Надо отправить сына Джучи в ставку повелителя, но для такого решения нужен достойный повод, чтобы никто не различил подвоха.
2
…По утрам от мутных волн Сурожского моря исходил мокрый холод.
Субедей кутался в чапан и грел руки у огня.
Послышались возгласы приветствия, в шатер стремительно вошёл Джебе-нойон – как всегда, одетый в блестящие воинские доспехи, с мечом у пояса.

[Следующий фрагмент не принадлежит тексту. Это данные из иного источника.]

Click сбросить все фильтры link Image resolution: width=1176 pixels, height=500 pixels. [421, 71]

Он чуть склонил голову в полупоклоне и уселся на персидский ковёр.
– С чем приехал, багатур?
– Мои люди ночью задержали булгарский караван. Он шёл в Сугдею, – быстро ответил Джебе.
– Сугдея – это что?
– Здесь неподалёку у моря есть богатый кипчакский город, который мы ещё не грабили.
– У этого моря?
– Нет, это Сурожское называется, а тот город стоит на море с названием Русское.

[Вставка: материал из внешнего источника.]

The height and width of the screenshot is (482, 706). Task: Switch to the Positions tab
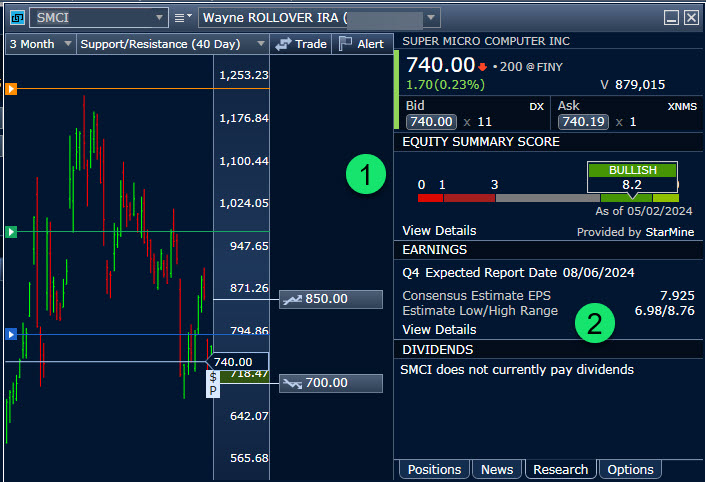tap(434, 470)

– Во всём ты со мной споришь, – буркнул Субедей. – Зачем тебе оно, тем более урусутское? Вот море… Меня море не интересует, если только оно не Последнее. А города, тем более кипчакские… Мы с тобой были в их Шарукани – это город? Мы видели настоящие города, – мечтательно вспомнил Субедей. – Вспомни города царства Цзинь! Здесь таких нет. Разве что урусуты покажут свои деревянные города с золотыми домами Бога.
– Я тоже больше люблю степь, – нетерпеливо ответил Джебе-нойон. – Но воины засиделись без дела…

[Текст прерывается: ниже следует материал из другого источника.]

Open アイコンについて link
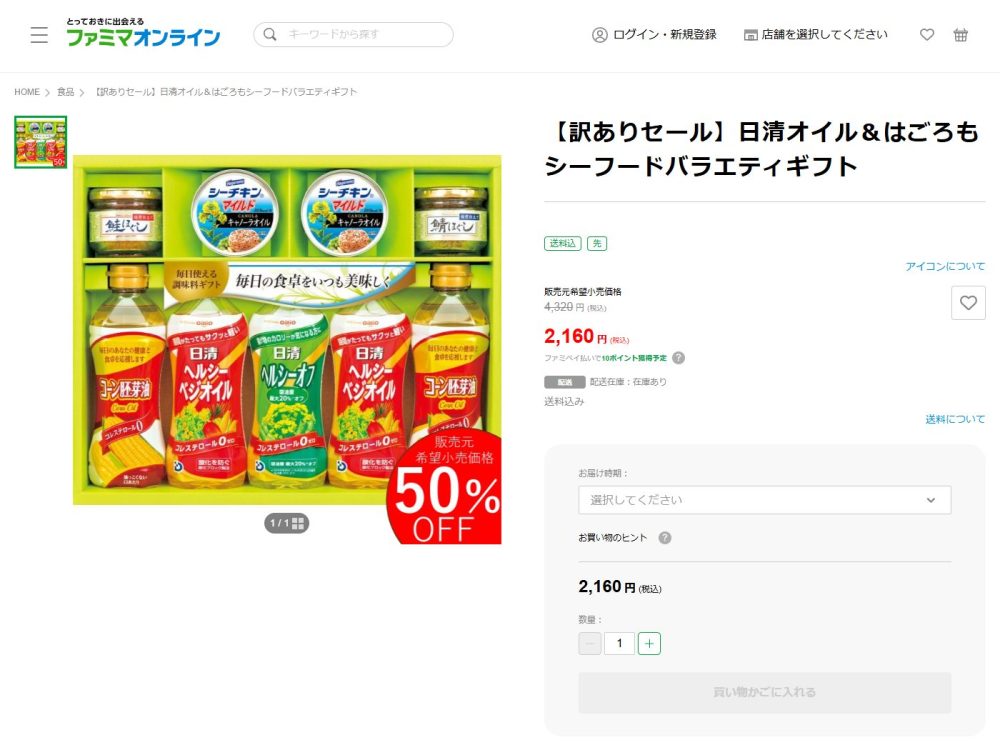 (x=945, y=267)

– Если воины сидят без дела, в том вина их начальника, которого следует строго наказать! – возвысил голос Субедей. – А у тебя воины сидят без дела, по-твоему, если полдня ни за кем не охотятся и никого не убивают. Остынь, Джебе, пусть отдыхают.
Он кряхтя встал с подушек и налил в большие деревянные чаши кумыс.
– Пей, нойон, и говори. Ты ведь не просто так пришёл ко мне?
Джебе неприязненно посмотрел на своего боевого товарища. «И полвека не прожил, а кряхтит, как древний старик. И чашки у него старые, потёртые. Добычи взято столько, что каждый простой воин может пить и есть на золоте».
– Это не совсем кипчакский город, – сказал, отпив из чаши. – Кипчакам он только платит дань, а принадлежит купцам фряжской стороны. Туда приходит по большой воде много кораблей, везут одежду, ткани, вино. Кипчаки всё это меняют на чернобурок, белок, невольников и свои знаменитые бычьи кожи. В общем, богатеют. Там есть огромные склады со всякими ценными товарами и живут купцы из разных стран.
– Хорошо, что ты уже много знаешь об этом городе, – ответил Субедей, немного подумав. – Видимо, ты не пропускал мимо ушей мои советы, как и о чём надо спрашивать и чужих и своих. Хвалю, нойон!
Джебе улыбнулся, похвала Субедея дорогого стоит.
– Это большой город, Субедей, и взять его можно легко.
– То есть ты хочешь сказать, что нас там встретят как почётных гостей?! А? Что-то не очень мне верится… Монгола нигде не ждут, везде он приходит по своей воле.
– В городе крепость, в ней небольшой гарнизон, от силы пять – семь тысяч фряжских наёмников и разрозненные отряды кипчакских ханов, – пренебрежительно продолжал Джебе. – Я сомневаюсь, что даже мечи вынимать придётся, хватит и плёток… Но сколько добычи взять можно!
Субедей мигом сосредоточился, уловив прекрасную мысль. Большая часть ранее взятой добычи уже отослана к золотой юрте. Необходимо снарядить новый караван, и пусть его сопровождает… Бату-хан!
Он рывком поднялся, посмотрел немигающими глазами в каменное лицо Джебе и сказал:
– Я ещё раз убедился, нойон, что ты один из самых лучших, преданнейших слуг потрясателя вселенной.
Джебе с достоинством склонил голову и переспросил:
– Ты согласен, Субедей?
– Готовь людей. Пойдёт один тумен – половина твоих, половина моих, большего эти шакалы недостойны. Впереди пускаем разведку Монх-Оргила. Выступаем на третий день.
Он прошёл к выходу, оказывая Джебе честь, но вдруг остановился, что-то вспомнив.
– Нойон, а что ты сделал с булгарскими купцами? Ты их не обидел?
– Я не зверь, – невозмутимо отвечал Джебе. – Я их отпустил.
– Ты стал милосерден?
– Мои люди раздели их донага и проводили подальше от нашего лагеря… В степи сейчас не очень тепло и очень много голодных волков.